■ Text shown ■
────────────────────

We have seen that the t-test is robust with respect to assumptions about normality and equivariance1 and thus is widely applicable. There is another class of methods—nonparametric tests—more suitable for data that come from skewed distributions or have a discrete or ordinal scale. Nonparametric tests such as the sign and Wilcoxon rank-sum tests relax distribution assumptions and are therefore easier to justify, but they come at the cost of lower sensitivity owing to less information inherent in their assumptions. For small samples, the performance of these tests is also constrained because their P values are only coarsely sampled and may have a large minimum. Both issues are mitigated by using larger samples.
These tests work analogously to their parametric counterparts: a test statistic and its distribution under the null are used to assign significance to observations. We compare in Figure 1 the one-sample t-test2 to a nonparametric equivalent, the sign test (though more sensitive and sophisticated variants exist), using a putative sample X whose source distribution we cannot readily identify (Fig. 1a). The null hypothesis of the sign test is that the sample median mX is equal to the proposed median, M = 0.4. The test uses the number of sample values larger than M as its test statistic, W—under the null we expect to see as many values below the median as above, with the exact probability given by the binomial distribution (Fig. 1c). The median is a more useful descriptor than the mean for asymmetric and otherwise irregular distributions. The sign test makes no assumptions about the distribution—only that sample values be independent. If we propose that the population median is M = 0.4 and we observe X, we find W = 5 (Fig. 1b). The chance of observing a value of W under the null that is at least as extreme (W ≤ 1 or W ≥ 5) is P = 0.22, using both tails of the binomial distribution (Fig. 1c). To limit the test to whether the median of X was biased towards values larger than M, we would consider only the area for W ≥ 5 in the right tail to find P = 0.11.

────────────────────

■ Dataset content ■

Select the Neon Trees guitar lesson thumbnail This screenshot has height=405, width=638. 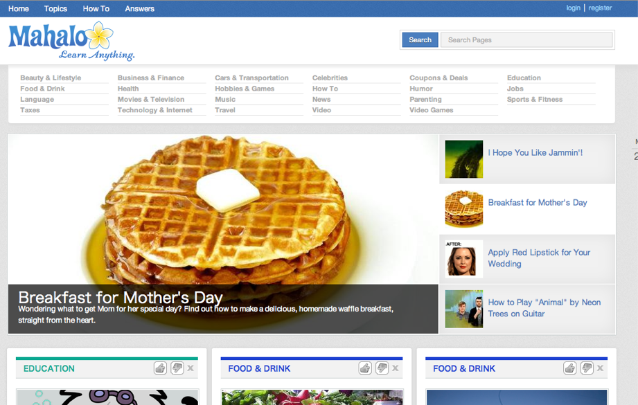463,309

────────────────────

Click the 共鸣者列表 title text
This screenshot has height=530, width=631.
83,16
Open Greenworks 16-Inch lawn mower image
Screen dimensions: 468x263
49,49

────────────────────

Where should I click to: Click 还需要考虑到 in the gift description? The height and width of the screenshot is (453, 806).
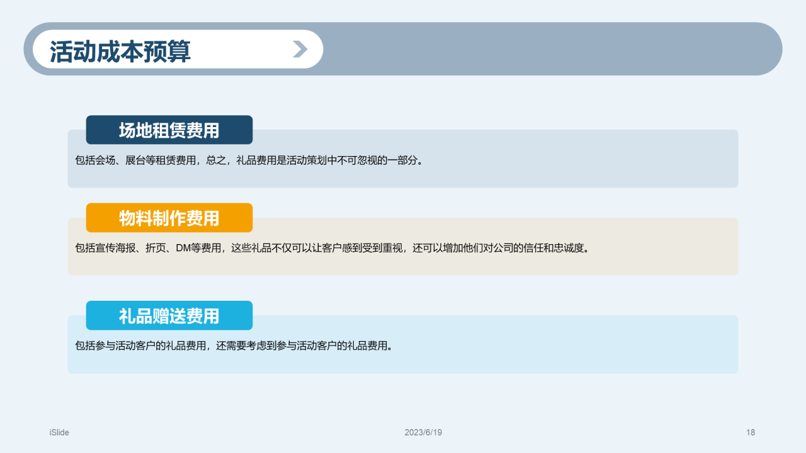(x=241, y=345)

────────────────────

■ Exercise requirements ■
1. From the passage on nonparametric tests, list each distinct value it sets with an equals sign, written as symbol, equals sign and number.
2. Do these statements agree with the passage on nonparametric tests? For each, answer yes or no and quote the deciding words.
(a) The sign test requires that sample values be independent.
(b) Nonparametric tests are more sensitive than their parametric counterparts.
(c) Limiting the test to the right tail for W ≥ 5 gives P = 0.22.
3. Set down the passage on nonparametric tests verbatim, starting with "We have seen" and going on through "using larger samples.".

■ Answers for the exercise ■
1.
M = 0.4
W = 5
P = 0.22
P = 0.11

2.
(a) Yes: "only that sample values be independent"
(b) No: "they come at the cost of lower sensitivity"
(c) No: "we would consider only the area for W ≥ 5 in the right tail to find P = 0.11"

3.
We have seen that the t-test is robust with respect to assumptions about normality and equivariance1 and thus is widely applicable. There is another class of methods—nonparametric tests—more suitable for data that come from skewed distributions or have a discrete or ordinal scale. Nonparametric tests such as the sign and Wilcoxon rank-sum tests relax distribution assumptions and are therefore easier to justify, but they come at the cost of lower sensitivity owing to less information inherent in their assumptions. For small samples, the performance of these tests is also constrained because their P values are only coarsely sampled and may have a large minimum. Both issues are mitigated by using larger samples.